**Stated task**
Copy verbatim the lines between the one containing "called [315, 346]" and the one containing "coordinates (815, 119).", inclusive.

==== Stored records

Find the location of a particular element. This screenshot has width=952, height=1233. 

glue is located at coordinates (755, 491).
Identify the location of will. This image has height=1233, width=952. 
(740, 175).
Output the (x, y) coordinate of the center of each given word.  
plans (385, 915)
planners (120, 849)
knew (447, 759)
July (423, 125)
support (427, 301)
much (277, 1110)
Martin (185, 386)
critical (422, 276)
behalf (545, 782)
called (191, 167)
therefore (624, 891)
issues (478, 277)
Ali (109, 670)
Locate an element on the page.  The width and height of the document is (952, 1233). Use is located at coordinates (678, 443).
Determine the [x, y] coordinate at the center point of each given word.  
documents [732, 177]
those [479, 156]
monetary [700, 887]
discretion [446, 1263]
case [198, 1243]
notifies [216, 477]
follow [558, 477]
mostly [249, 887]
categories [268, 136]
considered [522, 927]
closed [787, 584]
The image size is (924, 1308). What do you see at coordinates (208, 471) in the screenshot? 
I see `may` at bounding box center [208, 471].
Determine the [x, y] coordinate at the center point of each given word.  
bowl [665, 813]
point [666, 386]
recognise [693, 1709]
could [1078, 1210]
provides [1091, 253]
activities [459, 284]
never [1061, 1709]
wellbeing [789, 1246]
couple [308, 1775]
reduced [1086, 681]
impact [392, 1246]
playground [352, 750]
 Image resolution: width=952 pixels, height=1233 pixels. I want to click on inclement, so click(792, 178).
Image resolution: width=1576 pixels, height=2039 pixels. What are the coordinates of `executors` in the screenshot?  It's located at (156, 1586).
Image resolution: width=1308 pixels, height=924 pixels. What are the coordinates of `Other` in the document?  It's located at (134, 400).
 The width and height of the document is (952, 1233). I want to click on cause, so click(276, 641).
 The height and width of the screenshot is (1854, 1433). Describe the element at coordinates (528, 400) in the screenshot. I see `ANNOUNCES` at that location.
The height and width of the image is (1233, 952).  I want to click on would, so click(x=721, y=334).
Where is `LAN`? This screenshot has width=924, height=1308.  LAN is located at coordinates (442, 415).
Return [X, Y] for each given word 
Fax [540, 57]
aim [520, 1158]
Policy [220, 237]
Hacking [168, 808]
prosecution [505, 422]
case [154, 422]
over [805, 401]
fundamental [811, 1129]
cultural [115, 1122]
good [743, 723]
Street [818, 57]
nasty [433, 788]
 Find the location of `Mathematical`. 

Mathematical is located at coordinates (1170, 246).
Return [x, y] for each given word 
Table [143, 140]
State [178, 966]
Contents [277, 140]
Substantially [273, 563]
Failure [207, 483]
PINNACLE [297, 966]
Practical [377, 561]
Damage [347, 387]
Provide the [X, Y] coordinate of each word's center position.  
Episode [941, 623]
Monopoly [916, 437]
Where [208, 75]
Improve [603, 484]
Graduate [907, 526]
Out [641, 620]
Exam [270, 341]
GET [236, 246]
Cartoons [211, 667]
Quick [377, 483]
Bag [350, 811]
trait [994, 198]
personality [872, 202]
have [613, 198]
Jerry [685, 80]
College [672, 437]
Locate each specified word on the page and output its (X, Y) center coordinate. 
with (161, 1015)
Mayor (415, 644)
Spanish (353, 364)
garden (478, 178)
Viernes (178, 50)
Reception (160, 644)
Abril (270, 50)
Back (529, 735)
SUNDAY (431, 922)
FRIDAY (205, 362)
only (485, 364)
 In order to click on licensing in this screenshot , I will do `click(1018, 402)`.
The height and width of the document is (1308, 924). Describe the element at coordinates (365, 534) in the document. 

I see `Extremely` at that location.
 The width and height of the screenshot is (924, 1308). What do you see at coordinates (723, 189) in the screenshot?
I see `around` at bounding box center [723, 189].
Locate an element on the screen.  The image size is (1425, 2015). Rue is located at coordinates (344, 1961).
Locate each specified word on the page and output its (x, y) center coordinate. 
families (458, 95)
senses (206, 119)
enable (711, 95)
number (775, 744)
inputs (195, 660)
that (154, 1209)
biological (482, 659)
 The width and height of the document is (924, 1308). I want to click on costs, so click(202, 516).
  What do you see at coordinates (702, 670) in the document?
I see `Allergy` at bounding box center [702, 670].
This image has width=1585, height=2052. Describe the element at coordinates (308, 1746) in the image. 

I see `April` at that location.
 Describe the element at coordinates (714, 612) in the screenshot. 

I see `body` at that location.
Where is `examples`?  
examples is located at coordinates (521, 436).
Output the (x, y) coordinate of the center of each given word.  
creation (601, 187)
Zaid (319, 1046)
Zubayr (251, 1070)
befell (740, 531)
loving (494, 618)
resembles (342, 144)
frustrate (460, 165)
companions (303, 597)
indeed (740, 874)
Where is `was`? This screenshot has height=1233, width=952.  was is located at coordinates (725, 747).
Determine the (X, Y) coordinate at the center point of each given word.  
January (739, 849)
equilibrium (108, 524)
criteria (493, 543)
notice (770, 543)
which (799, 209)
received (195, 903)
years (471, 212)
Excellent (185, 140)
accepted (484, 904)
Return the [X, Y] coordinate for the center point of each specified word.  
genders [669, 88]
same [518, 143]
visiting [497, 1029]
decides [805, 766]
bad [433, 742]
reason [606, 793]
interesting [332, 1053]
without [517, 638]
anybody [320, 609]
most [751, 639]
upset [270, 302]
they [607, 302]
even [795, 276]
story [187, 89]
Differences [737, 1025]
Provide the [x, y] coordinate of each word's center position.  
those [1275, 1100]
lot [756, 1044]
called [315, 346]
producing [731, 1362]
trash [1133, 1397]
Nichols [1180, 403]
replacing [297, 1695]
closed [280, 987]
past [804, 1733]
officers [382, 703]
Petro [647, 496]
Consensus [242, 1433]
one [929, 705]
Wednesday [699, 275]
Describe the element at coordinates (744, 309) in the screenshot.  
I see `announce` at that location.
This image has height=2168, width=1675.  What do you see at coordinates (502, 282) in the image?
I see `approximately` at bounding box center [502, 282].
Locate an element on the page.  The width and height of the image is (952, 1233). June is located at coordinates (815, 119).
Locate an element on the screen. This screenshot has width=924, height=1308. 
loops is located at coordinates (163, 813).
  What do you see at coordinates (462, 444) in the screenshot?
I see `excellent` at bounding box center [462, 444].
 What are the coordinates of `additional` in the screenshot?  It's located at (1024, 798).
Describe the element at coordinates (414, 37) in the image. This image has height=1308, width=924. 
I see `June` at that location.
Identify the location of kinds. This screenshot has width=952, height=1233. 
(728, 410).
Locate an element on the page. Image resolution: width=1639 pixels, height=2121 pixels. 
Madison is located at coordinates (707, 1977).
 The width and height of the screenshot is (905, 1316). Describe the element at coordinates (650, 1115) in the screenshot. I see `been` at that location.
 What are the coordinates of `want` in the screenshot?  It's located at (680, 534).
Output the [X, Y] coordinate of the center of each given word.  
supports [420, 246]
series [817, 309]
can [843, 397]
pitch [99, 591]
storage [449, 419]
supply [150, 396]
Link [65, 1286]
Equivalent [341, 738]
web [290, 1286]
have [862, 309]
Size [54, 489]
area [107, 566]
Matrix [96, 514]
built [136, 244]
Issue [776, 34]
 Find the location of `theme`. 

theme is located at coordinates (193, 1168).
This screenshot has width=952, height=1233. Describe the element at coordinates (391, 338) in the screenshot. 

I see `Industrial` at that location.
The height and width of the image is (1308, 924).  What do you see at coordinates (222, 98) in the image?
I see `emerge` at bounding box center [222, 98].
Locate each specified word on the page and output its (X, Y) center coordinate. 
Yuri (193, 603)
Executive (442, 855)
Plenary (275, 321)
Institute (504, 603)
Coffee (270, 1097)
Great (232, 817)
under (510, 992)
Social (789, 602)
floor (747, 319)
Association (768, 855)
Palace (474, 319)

========

**Full output**
called [315, 346]
producing [731, 1362]
trash [1133, 1397]
Nichols [1180, 403]
replacing [297, 1695]
closed [280, 987]
past [804, 1733]
officers [382, 703]
Petro [647, 496]
Consensus [242, 1433]
one [929, 705]
Wednesday [699, 275]
Describe the element at coordinates (744, 309) in the screenshot.  
I see `announce` at that location.
This image has height=2168, width=1675.  What do you see at coordinates (502, 282) in the image?
I see `approximately` at bounding box center [502, 282].
Locate an element on the page.  The width and height of the image is (952, 1233). June is located at coordinates (815, 119).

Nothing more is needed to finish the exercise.